On mesure là l’abîme séparant la réalité du terrain des abstraites constructions européo-centrées. C’est ainsi que le pseudo-gouvernement dit « d’union nationale » laborieusement constitué par la communauté internationale fait la part belle aux Frères musulmans de Misrata soutenus par la Turquie et par le Qatar, mais écarte le général Haftar.
En Tripolitaine, l’alliance entre salafistes et Frères musulmans de Misrata, connue sous le nom de Fajr Libya, bat de l’aile. La raison tient au jeu trouble que certaines milices entretiennent avec l’État islamique. Au moment où elle affirmait lutter contre ce dernier et demandait des armes aux Occidentaux, Fajr Libya laissait ainsi l’État islamique s’installer à Sabratha, en plein cœur de sa zone... Derrière ce double jeu, apparaît l’ombre d’une Turquie qui compte sur l’État islamique afin d’affaiblir le général Haftar en Cyrénaïque, tout en isolant ses alliés de Zinten en Tripolitaine. La manœuvre d’Ankara est claire : ne laisser que le choix entre les Frères musulmans de Misrata et l’État islamique. Ce qui, à la faveur d’une intervention militaire occidentale, permettrait aux premiers de prendre le contrôle du pays et à la Turquie d’opérer un retour en force dans un territoire qui lui fut arraché par l’Italie en 1911.

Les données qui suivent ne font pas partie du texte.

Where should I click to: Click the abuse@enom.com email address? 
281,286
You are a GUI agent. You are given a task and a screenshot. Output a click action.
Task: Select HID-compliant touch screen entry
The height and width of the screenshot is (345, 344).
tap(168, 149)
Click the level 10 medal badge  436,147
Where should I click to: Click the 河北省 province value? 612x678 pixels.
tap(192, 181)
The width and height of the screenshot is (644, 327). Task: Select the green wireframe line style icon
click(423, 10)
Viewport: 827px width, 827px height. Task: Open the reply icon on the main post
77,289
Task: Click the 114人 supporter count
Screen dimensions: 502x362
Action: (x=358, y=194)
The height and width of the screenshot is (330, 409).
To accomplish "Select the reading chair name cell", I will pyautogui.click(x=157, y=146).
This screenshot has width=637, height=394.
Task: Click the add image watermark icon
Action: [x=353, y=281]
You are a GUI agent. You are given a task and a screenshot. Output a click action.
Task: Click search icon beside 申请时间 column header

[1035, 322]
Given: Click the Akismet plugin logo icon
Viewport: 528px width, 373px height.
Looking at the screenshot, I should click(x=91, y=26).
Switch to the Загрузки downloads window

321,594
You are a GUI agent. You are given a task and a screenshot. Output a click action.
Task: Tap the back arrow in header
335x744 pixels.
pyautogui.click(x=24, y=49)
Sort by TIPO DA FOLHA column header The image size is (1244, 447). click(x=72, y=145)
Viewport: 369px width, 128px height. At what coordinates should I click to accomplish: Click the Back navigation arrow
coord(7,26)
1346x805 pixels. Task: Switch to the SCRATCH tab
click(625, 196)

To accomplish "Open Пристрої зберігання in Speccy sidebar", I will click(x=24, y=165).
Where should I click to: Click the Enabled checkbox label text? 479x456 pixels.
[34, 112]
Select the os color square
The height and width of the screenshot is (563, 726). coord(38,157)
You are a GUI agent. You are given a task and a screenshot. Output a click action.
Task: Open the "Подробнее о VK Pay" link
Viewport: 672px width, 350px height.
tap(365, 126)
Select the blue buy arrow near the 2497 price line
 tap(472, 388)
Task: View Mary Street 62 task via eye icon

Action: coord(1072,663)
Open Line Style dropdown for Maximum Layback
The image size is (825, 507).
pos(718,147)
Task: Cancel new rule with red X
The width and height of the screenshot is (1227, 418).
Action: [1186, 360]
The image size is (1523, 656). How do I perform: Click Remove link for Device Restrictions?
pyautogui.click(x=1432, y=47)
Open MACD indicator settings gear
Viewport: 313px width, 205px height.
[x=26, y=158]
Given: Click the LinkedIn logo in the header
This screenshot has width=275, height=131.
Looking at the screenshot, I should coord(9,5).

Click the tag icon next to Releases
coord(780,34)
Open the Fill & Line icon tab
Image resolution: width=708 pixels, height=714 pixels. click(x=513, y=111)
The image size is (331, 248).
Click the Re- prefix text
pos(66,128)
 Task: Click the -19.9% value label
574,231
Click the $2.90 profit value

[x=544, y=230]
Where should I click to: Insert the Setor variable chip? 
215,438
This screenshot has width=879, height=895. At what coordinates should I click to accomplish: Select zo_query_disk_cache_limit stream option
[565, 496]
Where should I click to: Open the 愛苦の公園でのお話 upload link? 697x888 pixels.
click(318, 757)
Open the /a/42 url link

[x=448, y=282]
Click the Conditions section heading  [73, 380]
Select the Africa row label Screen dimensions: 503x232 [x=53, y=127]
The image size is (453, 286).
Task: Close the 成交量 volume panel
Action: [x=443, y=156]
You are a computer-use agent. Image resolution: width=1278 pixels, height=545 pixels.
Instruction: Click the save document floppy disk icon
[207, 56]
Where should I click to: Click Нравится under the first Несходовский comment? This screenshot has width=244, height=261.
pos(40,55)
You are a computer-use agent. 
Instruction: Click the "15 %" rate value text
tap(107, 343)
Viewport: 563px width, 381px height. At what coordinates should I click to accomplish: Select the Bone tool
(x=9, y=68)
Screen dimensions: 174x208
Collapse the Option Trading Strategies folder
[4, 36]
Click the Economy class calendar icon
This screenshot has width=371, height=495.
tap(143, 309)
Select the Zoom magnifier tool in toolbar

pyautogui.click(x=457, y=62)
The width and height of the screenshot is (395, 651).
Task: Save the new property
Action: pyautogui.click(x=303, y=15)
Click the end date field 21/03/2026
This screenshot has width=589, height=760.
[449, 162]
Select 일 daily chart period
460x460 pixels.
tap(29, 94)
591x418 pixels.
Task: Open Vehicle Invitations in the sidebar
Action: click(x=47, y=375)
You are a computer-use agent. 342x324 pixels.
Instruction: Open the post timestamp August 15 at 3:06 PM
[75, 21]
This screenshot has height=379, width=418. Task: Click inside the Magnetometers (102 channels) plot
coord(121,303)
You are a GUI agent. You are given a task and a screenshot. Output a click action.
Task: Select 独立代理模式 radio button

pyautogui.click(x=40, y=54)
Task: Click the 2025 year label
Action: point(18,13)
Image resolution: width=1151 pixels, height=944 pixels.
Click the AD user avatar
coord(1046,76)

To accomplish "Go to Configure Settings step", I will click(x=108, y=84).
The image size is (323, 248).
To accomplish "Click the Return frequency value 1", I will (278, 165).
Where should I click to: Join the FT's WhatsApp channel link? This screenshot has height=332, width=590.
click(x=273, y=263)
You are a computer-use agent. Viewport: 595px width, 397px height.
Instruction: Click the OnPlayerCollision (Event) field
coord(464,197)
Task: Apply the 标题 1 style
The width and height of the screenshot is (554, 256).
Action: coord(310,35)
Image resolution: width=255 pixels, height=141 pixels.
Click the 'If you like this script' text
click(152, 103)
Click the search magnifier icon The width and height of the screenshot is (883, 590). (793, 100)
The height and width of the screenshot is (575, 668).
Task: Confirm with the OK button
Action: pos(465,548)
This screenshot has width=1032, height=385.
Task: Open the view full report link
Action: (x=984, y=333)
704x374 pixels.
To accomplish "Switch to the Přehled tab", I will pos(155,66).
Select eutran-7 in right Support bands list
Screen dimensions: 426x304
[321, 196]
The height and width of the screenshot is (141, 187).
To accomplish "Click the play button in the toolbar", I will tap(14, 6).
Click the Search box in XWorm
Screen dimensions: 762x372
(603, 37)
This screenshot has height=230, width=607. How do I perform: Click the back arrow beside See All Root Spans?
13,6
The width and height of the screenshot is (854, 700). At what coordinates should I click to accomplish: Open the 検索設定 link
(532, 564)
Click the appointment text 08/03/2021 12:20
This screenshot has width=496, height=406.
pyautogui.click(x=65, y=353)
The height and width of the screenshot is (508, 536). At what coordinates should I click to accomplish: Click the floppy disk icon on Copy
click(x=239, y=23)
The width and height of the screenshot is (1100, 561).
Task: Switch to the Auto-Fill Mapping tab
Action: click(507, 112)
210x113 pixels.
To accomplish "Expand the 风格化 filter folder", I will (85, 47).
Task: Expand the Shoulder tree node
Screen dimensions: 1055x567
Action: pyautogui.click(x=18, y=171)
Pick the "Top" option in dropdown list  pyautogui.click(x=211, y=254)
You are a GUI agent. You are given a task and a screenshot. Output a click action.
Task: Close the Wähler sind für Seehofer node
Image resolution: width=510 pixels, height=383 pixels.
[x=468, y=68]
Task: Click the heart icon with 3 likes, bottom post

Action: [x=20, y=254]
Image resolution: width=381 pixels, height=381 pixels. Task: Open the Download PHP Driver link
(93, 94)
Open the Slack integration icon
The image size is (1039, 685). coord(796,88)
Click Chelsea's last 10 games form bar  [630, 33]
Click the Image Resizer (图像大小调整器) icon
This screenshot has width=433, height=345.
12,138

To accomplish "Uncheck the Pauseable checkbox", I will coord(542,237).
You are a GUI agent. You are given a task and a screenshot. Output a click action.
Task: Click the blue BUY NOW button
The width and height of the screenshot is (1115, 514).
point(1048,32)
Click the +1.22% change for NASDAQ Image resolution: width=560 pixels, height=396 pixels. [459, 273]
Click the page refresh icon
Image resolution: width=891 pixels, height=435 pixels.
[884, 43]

Depuis plusieurs mois L’Afrique réelle insiste sur le danger qu’il y aurait à intervenir au profit des islamistes dits « modérés » contre ceux de l’État islamique. Tous ont en effet partie liée. La solution se trouve donc ailleurs. C’est pourquoi il importe de changer de paradigme. L’ennemi principal est moins l’État islamique que les milices islamistes qui prétendent le combattre, elles qui sont à l’origine du chaos. La Turquie et le Qatar soutiennent ces dernières quand la solution est du côté de la Libye bédouine et berbère.